Experience is critical when it comes to outcomes in surgery. The more the better, obviously. As Dr. Krongrad, a laparoscopic surgeon,wrote here, the important thing when considering surgery is to choose a person, not a gizmo. As he put it, “You need a Tiger Woods, not a good set of golf clubs”. So if you have are in a situation, for example, where you have a choice of a more experienced conventional surgeon and a less experienced laparoscopic surgeon, you should choose the former. A robot can’t turn a so-so surgeon into a master.
So how much experience is enough for a laparascopic surgeon? I read about this recently in two sources. The answer really jolted me. A British doctor wrote that in order to achieve a “trifecta”, that is, continency, potency and removal of the cancer, a doctor would have had to perform *700* operations. He recommends that patients wanting to have minimally invasive prostate surgery should not hire any doctor who is not a member of this high-volume, elite click of surgeons. Specifically:
“Christopher Eden, of the Royal Surrey County Hospital in Guildford, said that surgeons needed to carry out hundreds of operations before perfecting their technique for the complete removal of the prostate. Writing in the British Journal of Urology, Mr Eden, who has completed a thousand such operations, said: “The learning curves demonstrate that it takes 100 to 150 cases to achieve proficiency. It takes 200 to 250 cases for complications and continence but 700 cases for potency. Given that most surgeons will not do 700 prostatectomies in their entire career, this makes a powerful argument for limiting complex surgery to high-volume surgeons.”

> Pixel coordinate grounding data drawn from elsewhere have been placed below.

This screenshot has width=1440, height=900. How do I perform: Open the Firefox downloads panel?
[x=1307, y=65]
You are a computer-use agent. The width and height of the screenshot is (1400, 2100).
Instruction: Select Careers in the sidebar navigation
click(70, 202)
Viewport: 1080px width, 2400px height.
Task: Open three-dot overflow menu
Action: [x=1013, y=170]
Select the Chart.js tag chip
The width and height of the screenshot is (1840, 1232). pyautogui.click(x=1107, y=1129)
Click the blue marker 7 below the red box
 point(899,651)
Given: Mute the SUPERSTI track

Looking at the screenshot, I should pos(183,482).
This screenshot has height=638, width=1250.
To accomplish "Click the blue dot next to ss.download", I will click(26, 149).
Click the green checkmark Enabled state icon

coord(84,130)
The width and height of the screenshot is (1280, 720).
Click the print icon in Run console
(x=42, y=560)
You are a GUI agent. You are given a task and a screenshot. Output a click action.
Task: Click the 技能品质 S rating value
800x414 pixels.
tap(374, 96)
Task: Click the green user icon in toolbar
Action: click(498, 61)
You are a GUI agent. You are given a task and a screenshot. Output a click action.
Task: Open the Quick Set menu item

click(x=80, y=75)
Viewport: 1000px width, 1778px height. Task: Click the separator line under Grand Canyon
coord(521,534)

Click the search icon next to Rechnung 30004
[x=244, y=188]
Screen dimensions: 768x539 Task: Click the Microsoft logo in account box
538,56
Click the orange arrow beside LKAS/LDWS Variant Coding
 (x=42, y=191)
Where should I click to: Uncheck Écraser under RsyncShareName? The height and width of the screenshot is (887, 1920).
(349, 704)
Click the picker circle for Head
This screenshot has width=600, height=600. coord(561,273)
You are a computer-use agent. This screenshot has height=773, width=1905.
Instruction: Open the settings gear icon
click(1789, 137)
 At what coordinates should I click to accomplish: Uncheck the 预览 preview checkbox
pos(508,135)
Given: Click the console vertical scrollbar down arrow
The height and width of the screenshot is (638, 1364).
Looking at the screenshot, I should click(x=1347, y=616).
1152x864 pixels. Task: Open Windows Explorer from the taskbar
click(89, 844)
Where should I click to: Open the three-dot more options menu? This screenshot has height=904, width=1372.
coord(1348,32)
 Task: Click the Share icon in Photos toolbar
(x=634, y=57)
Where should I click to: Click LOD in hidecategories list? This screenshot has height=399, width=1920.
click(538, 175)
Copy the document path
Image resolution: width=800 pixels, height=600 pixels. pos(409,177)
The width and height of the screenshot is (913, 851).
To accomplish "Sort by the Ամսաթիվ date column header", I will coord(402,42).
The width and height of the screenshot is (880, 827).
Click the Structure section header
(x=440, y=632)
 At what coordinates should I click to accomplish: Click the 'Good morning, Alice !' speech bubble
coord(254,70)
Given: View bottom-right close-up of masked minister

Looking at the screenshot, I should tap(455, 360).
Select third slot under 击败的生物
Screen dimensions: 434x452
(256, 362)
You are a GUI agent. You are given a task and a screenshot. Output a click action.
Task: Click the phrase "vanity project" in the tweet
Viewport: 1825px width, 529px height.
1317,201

A study done at MSK also stresses the importance of experience. But the authors set the bar quite a bit lower. They recommend that candidates for laparoscopic prostate surgery reject any doctor who has not completed 250 operations. (SOURCE: Andrew Vickers, Ph.D., Memorial Sloan-Kettering Cancer Center, New York City; Anthony D’Amico, M.D., Ph.D., chief, radiation oncology, Brigham and Women’s Hospital, Boston; July 24, 2007,Journal of the National Cancer Institute.) Here are some key points from the MSK study:
“Your chance of being cancer-free after surgery for prostate cancer are strongly influenced by the amount of experience that your surgeon has,” said lead researcher Andrew Vickers, from Memorial Sloan-Kettering Cancer Center in New York City.
“Improvement in patient outcome dramatically increased for doctors once they had done at least 250 operations. For example, patients whose doctor had done only 10 operations had a 70 percent increase in having their cancer return within five years compared with surgeons who had performed 250 or more prostatectomies. With inexperienced surgeons, 17.9 percent of patients had a recurrence of cancer, compared with 10.7 percent of patients whose surgeons had performed 250 or more prostatectomies, the researchers found.”
What this all means is that if you are going to have minimally invasive prostate surgery, you have to forego the local doctor and go to a center of excellence to be operated on by a top surgeon. What is at stake here is not potential side effects, but the removal of the cancer itself.
I am going to post the entire editorial on the Hu Study written by members of the Urology Department at the Mayo Clinic. The authors strongly prefer open surgery to laparascopic. They write:
“Currently, open technique is the state-of-the-art procedure in experienced hands, as the long-term results for LRP/RARP do not exist. The published literature fails to answer whether LRP/RARP meets “quality standards.”
There is no need to panic if you have had or are having minimally invasive surgery. Chances are you chose an experienced surgeon who is up to the job. Even the Mayo Clinic editorial acknowledges that with experienced surgeons, short-term oncological outcomes (removal of the cancer) are equal with open and laparascopic procedures.